I don't know anyone with a pacemaker and I'm talking to people to understand how it would affect my quality of life. So far the feedback is very positive. I'm very active physically, play tennis, snow ski, etc. Hoping to get back to running after surgery. Thanks for any feedback!

Hi Sharon,

My resting heart rate is also around 120, which makes everyone nervous. I\'ve gotten used to it since I have had it checked.
Funny, when I wore the halter monitor, several years ago, my heart rate was \'good\' from around 6pm to 5am. At 5am, it went up significantly and remained that way until around 6pm. I am sure you can figure out why. I arose at 5am to get ready for work, and by around 6pm, I had time to relax after work. So, work was not doing me any good. I really should wear a monitor now since I have been retired almost 6 years (lol).

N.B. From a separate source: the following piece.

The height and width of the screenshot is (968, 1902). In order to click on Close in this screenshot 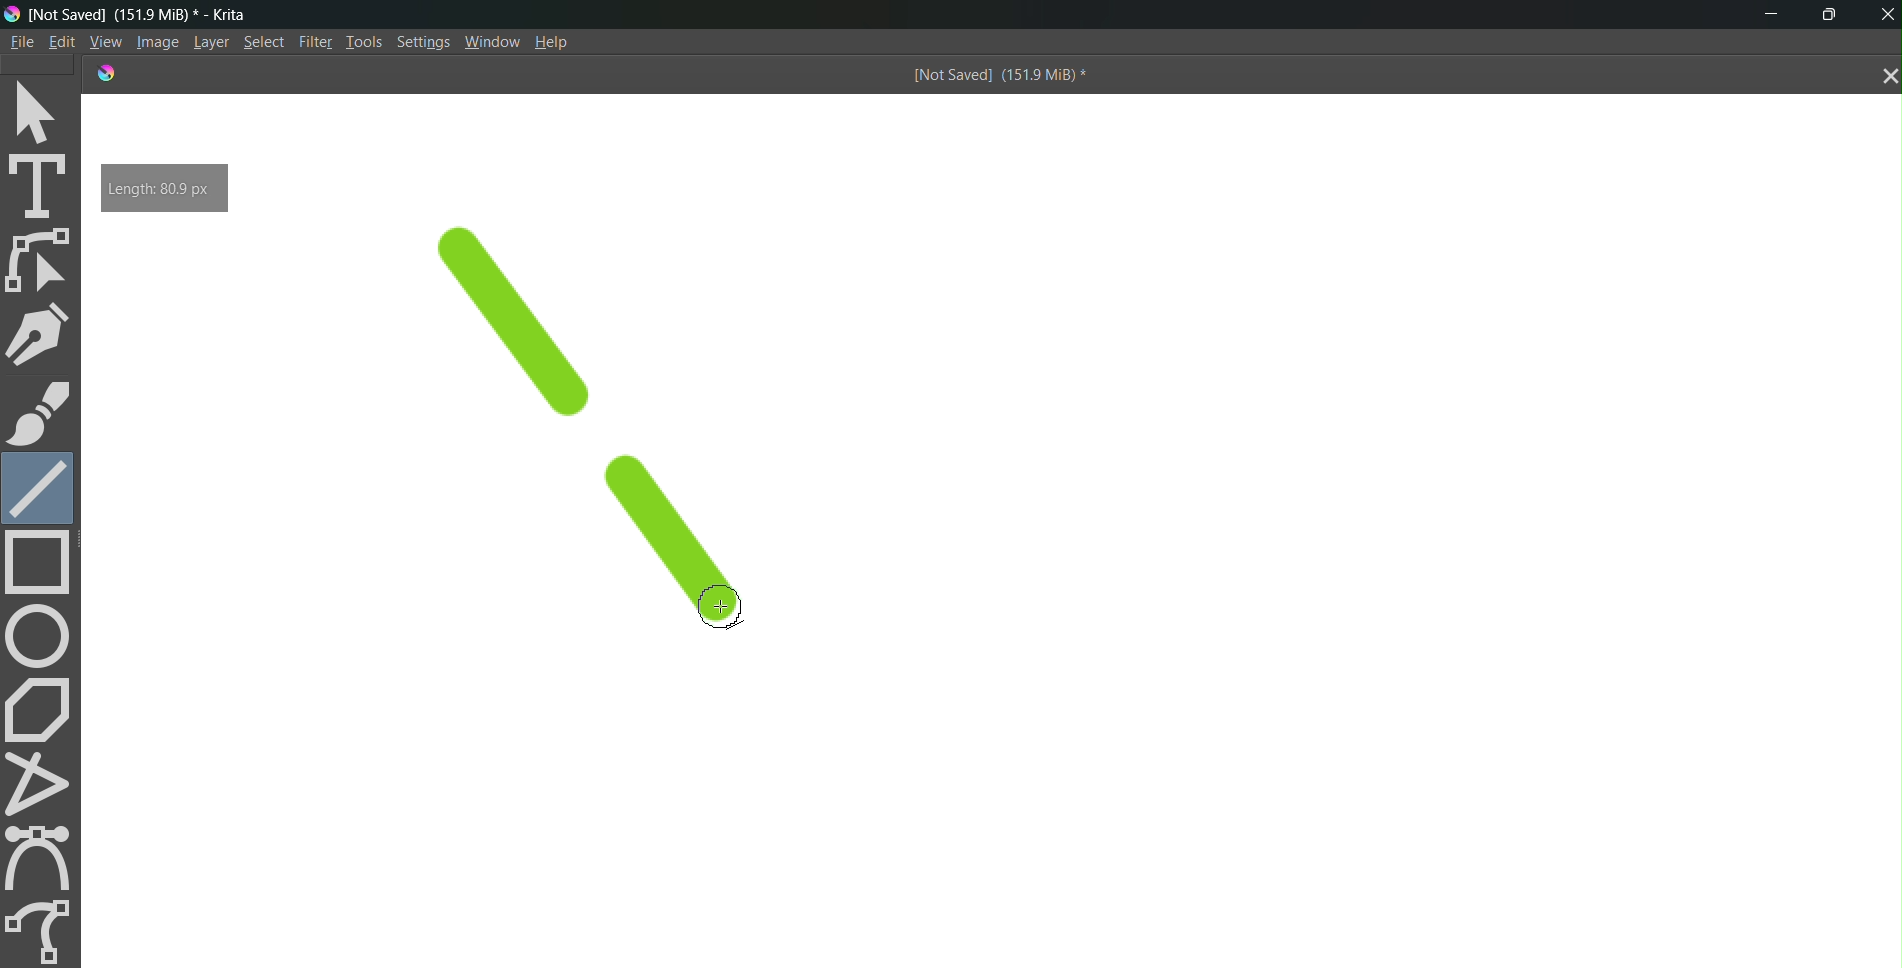, I will do `click(1884, 14)`.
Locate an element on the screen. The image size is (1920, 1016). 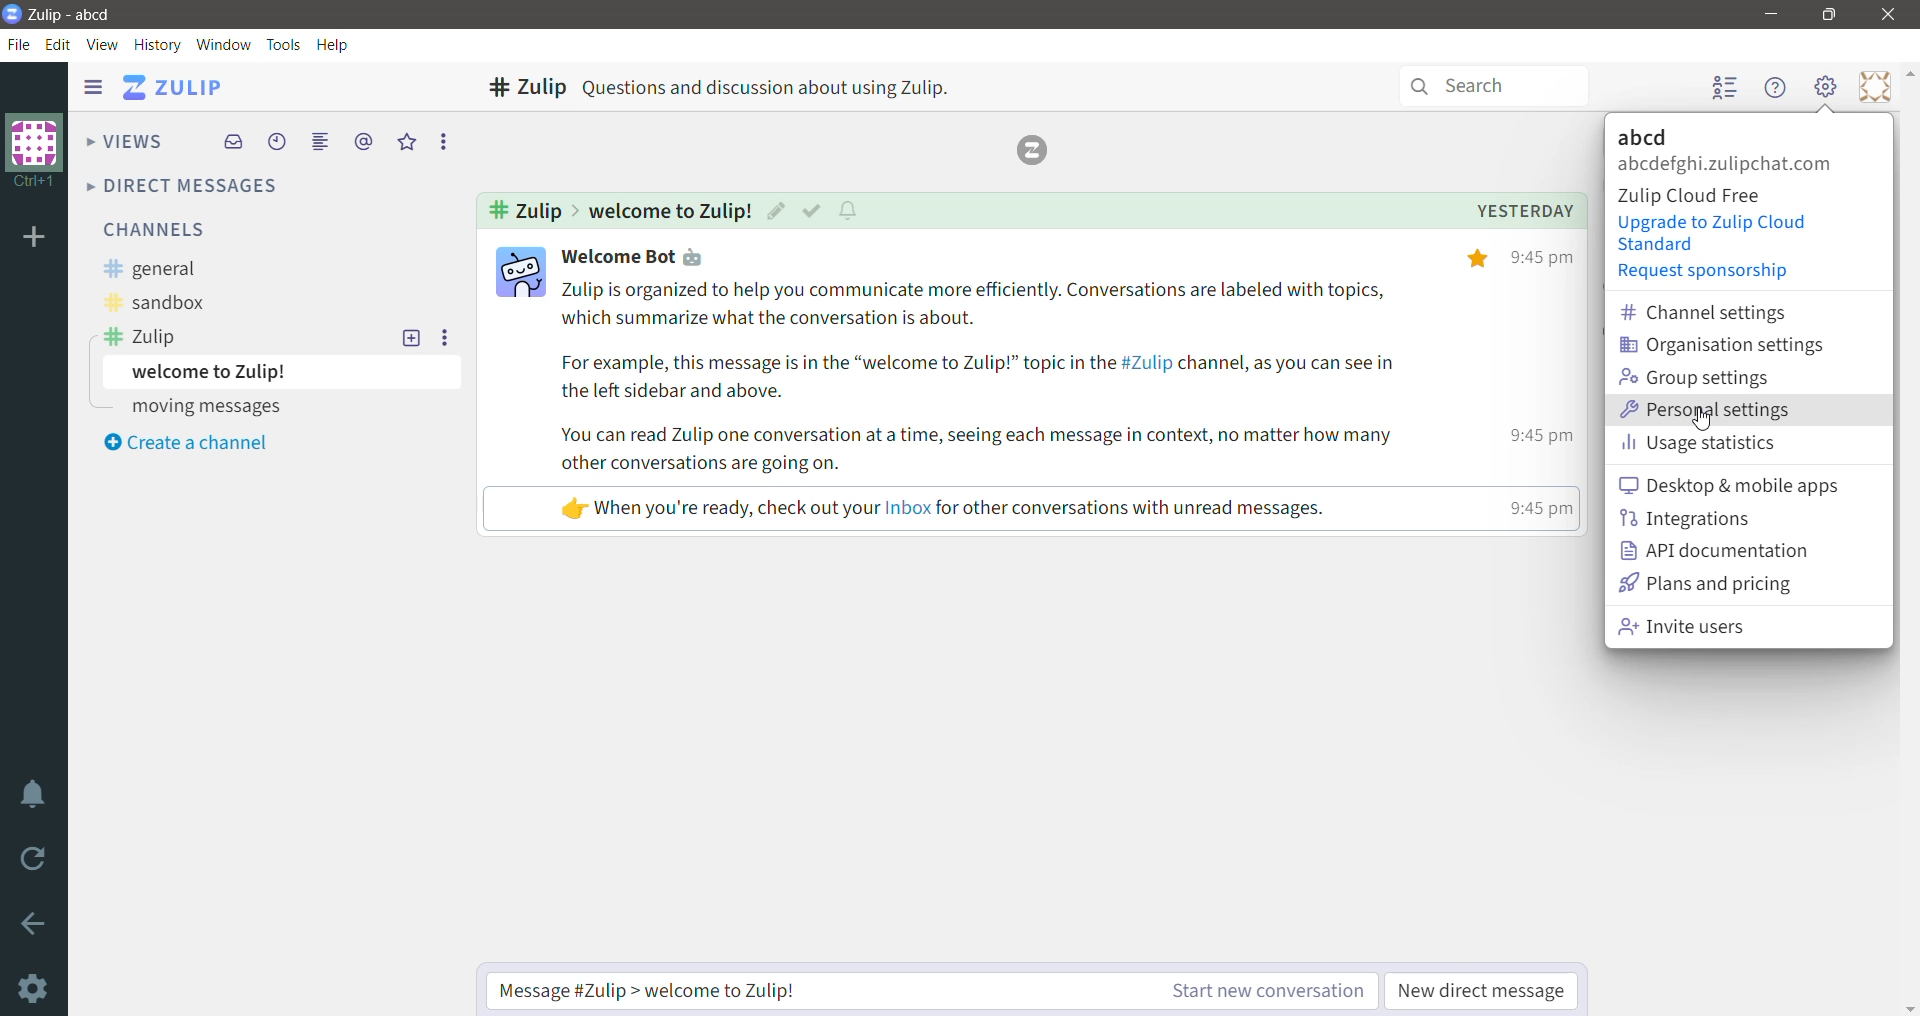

My resting hear rate used to be higher. My doctor put me on the Metoprolol. After losing 90 pounds, my rate came down to 120. For about a year after the weight loss, I only took the meds when my heart rate went above 120. I now am off the Metoprolol. Because I am no able to take any NSAIDs, I take Crestor to protect my heart. I am really very good about it because of the positive impact it has on my heart.
Be well!
ronnie

Hi @babs2519, and welcome to Connect. How long have you had these palpitations? And how do you control or stop them when they occur? We're so glad you joined the Community, and look forward to getting to know you.

Well, my resting is down on the metoprolol. At first was 55 to 60 but has been creeping up over the last year. Probably at about 80 during the day. Weight is not an issue for me although I did lose about 15 pounds over the last six months because of a diet change. It is just always so interesting that though are hearts are beep-bopping all over the place — that all is "normal". Really severe palpitations can be so disconcerting. So I really get it when people are anxious about that.

Hi, my name is Tim. I received a heart transplant 12 years ago. I have had 5 stents in my new heart and 2 years ago had a pacemaker installed because of a Brady event. Needed adjustment early on but doing well now. Taking meds to help regulate irregular heartbeat. Thanks for allowing me to participate.

@bjork579 Hello Tim

I see that this is your first post on Connect. Welcome! I am glad that you have chosen to participate. I am very impressed with all of the good cardiac treatment you have had, including a heart transplant. I'd like to introduce you to @rosemarya. Rosemary is the volunteer mentor of the Transplant discussions and has had two transplants herself (kidney and liver). I am sure she would like to welcome you to post in her discussion groups as well.

I look forward to reading more of your posts.